• Short problem
Rewrite the lines between the one holding "Given: Click the" and the one holding "Looking at the", inclusive, replacing "icon" with "button" and keeping everything else the same. Give only those lines, and leave the pictures out.

• Task inputs
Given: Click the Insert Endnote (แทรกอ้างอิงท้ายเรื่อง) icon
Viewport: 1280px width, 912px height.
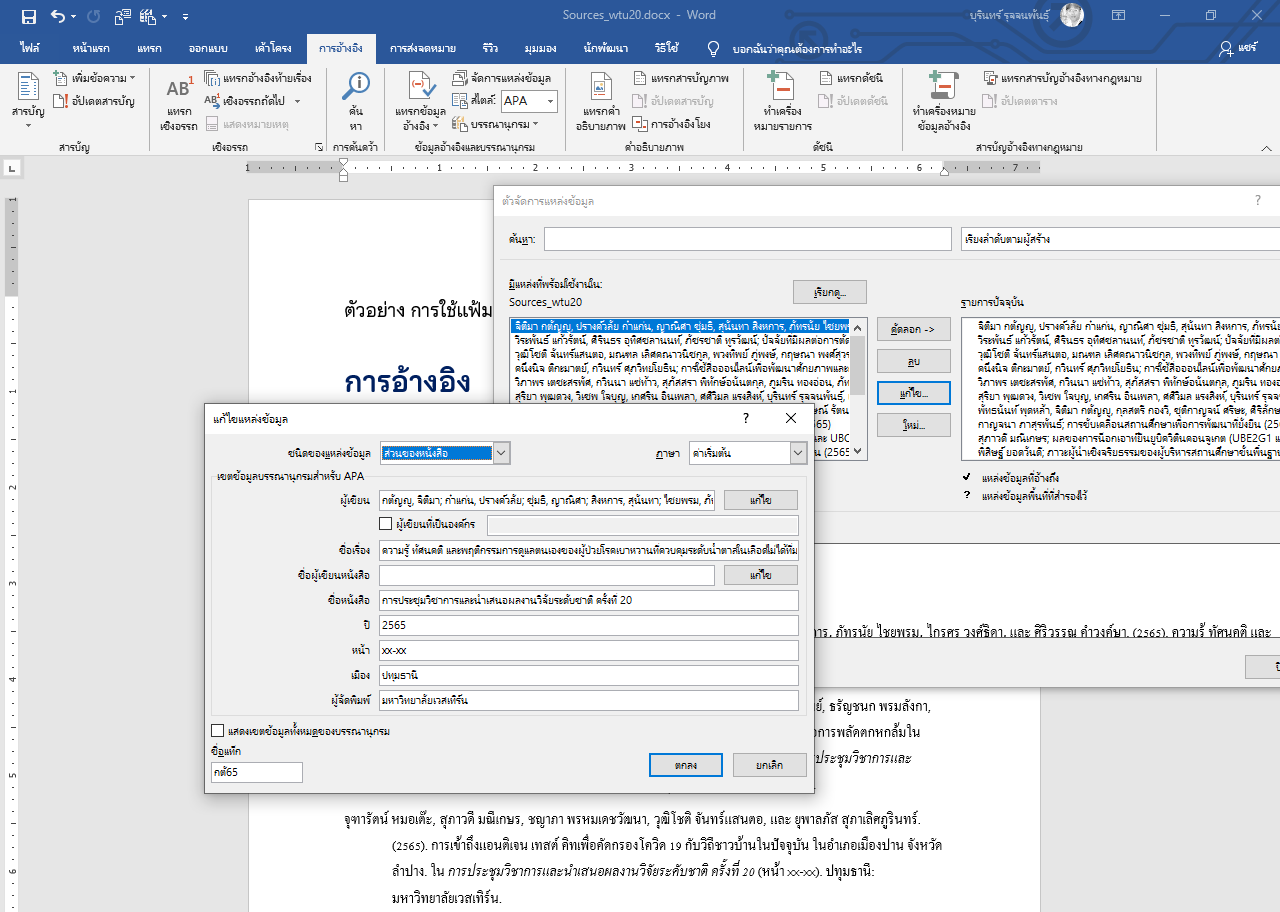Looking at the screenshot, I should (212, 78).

==

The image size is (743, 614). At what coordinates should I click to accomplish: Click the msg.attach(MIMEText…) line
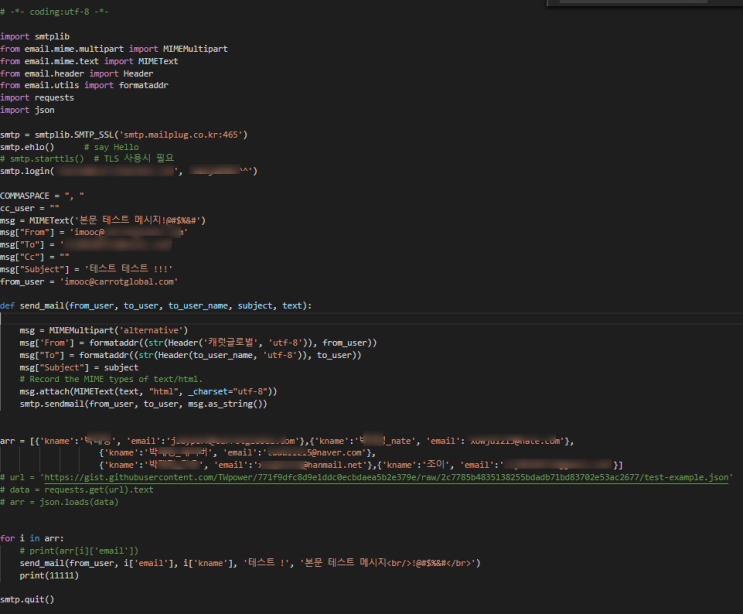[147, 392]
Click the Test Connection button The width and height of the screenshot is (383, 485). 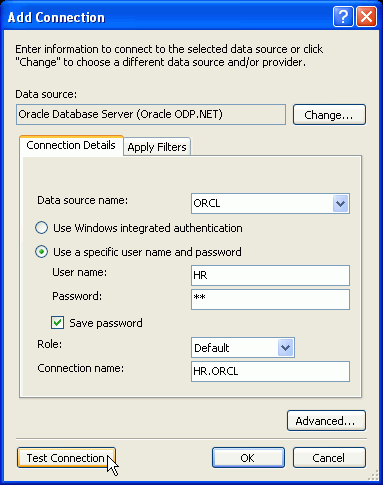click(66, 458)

• Written answer
Given: Click the Insert Endnote (แทรกอ้างอิงท้ายเรื่อง) button
Viewport: 1280px width, 912px height.
Looking at the screenshot, I should (212, 78).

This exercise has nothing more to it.